Facing Up to Foreign Influence: How Outsiders Helped Create Lebanon’s Current Crisis
France’s president is shocked, shocked that gambling has been going on in Lebanon. After describing the country’s devastating financial meltdown as the result of an outright “Ponzi scheme,” Emmanuel Macron condemned Lebanon’s ruling class for using their ties to foreign banks to transfer funds abroad while ordinary Lebanese citizens were unable to access deposits. Of course, he might have asked why exactly French banks, among others, allowed Lebanon’s elite to do so.
During Lebanon’s civil war — a conflict lasting from 1975 to 1990 that killed upward of 150,000 people and displaced more than 1.5 million — pundits and scholars often asked such questions. They regularly attributed the country’s problems to the negative influence of foreign powers which moved money and weapons for their local allies. Recently, however, a great deal of commentary has swung to the opposite extreme, joining Macron in blaming the country’s current economic meltdown on the corruption of its indigenous leadership without mentioning foreign powers at all. As the New York Times Magazine stated simply last month, “Lebanon’s many crises have a shared root: Misrule by a self-dealing elite.”
Lebanese leaders certainly deserve their share of the blame. But solving the country’s problems requires recognizing the essential role that outside forces play in driving — not just “tacitly supporting” — the corruption and serial mismanagement of the Lebanese establishment. In fact, Western governments, despite being the loudest cheerleaders for good governance in Lebanon, have consistently failed to press for reform at crucial moments, especially when they thought it might hurt their own allies or financial position.
Any foreign actor who is truly serious about addressing the political pathologies in Beirut needs to start by finally matching the lofty rhetoric of reform with action. A first step would be dialing back the failed, century-and-a-half-long practice of playing local favorites off of one another. Only then could political capital be credibly shifted towards strengthening the independence and accountability of national institutions that alone can underpin a just and effective state for all Lebanese.

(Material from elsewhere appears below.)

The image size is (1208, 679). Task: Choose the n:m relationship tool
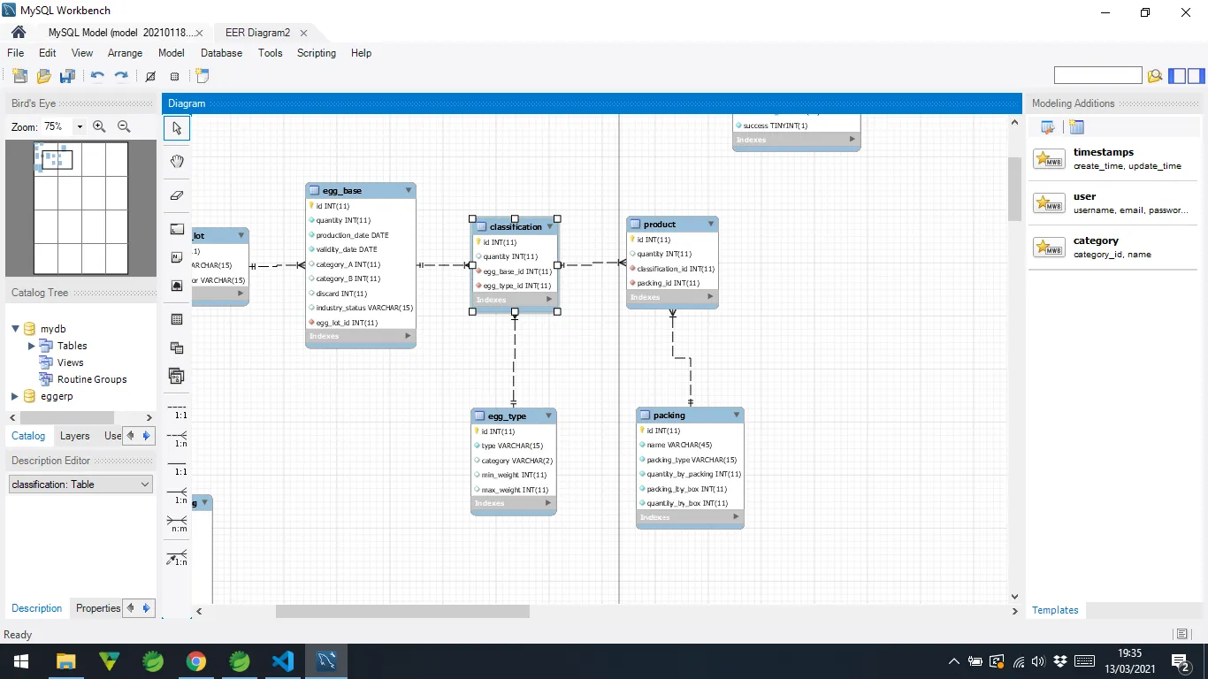tap(177, 525)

Lebanon’s current sectarian power-sharing system, which so many policymakers and observers now seem to agree only breeds state failure, was actually birthed by foreigners. After World War I, France created the modern Lebanese state with Maronite Christians at the top of a religion-based spoils pyramid. After World War II, when the country finally won its independence from France, Americans, Saudis, Iraqis, Syrians, Iranians, Soviets, French, Palestinians, and Israelis — to name only a few — all regularly corrupted Lebanese elections and leaders in the service of their own narrow interests.

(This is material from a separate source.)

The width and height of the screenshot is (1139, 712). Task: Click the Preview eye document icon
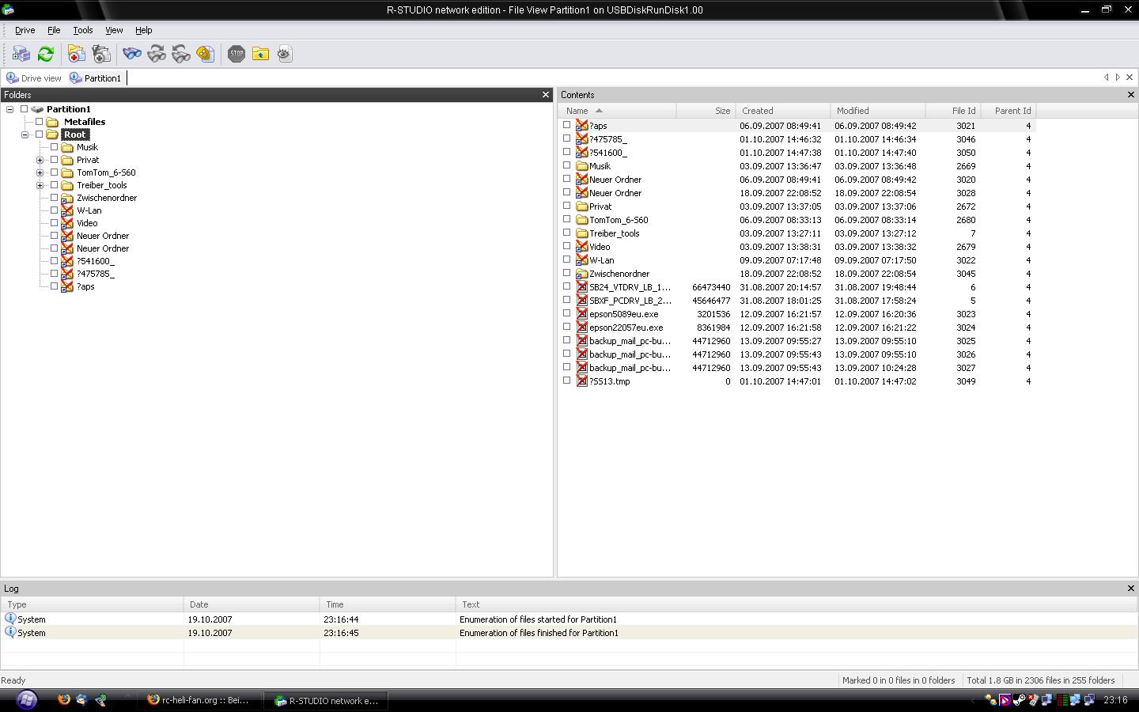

Lebanese citizens paid a heavy price for sectarian politics and foreign influence during 15 years of civil war. But the end of the war didn’t uproot these deleterious forces. Instead of dismantling the sectarian system, foreign powers and Lebanese politicians met in the Saudi Arabian city of Taif in September 1989 to forge an agreement that ultimately secured its continuation. The Taif Accord managed to stop the internal armed conflict and finally curtailed some of the most blatantly unjust aspects of the previous order, such as the European-imposed hegemony of Maronites and the 6:5 ratio of Christian to Muslim parliamentarians. But it only proposed the abolition of sectarianism at a later, indeterminate date while maintaining the religious allocation of public (and many private) sector positions. Then, in 1991, the new Lebanese government passed a general amnesty law, ratifying what had been politically accepted at Taif: instead of facing accountability, many wartime figures were given positions of power and sectarian patronage for decades to come.

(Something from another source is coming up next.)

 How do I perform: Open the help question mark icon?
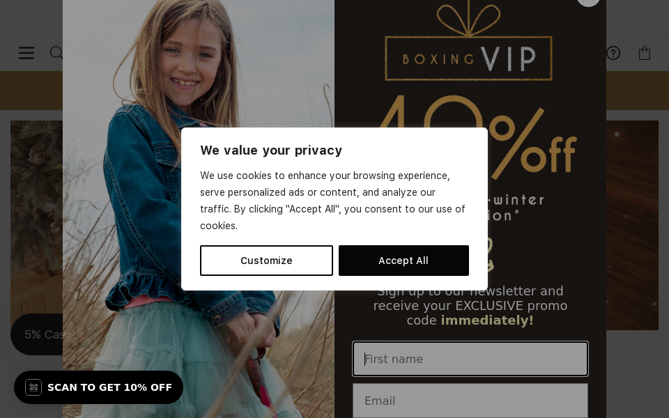click(x=613, y=53)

Perhaps most problematically, Taif led to the “Pax Syriana,” Hafez al Assad’s military and political takeover of Lebanon. After the civil war, outside powers like the United States and Israel agreed that letting Syria tighten its grip over tiny, fractious Lebanon would serve as a useful means of preventing further violence. They also hoped it would advance other regional goals, such as securing Assad’s support for the first Gulf War and creating a stable foundation for Arab-Israeli peace talks.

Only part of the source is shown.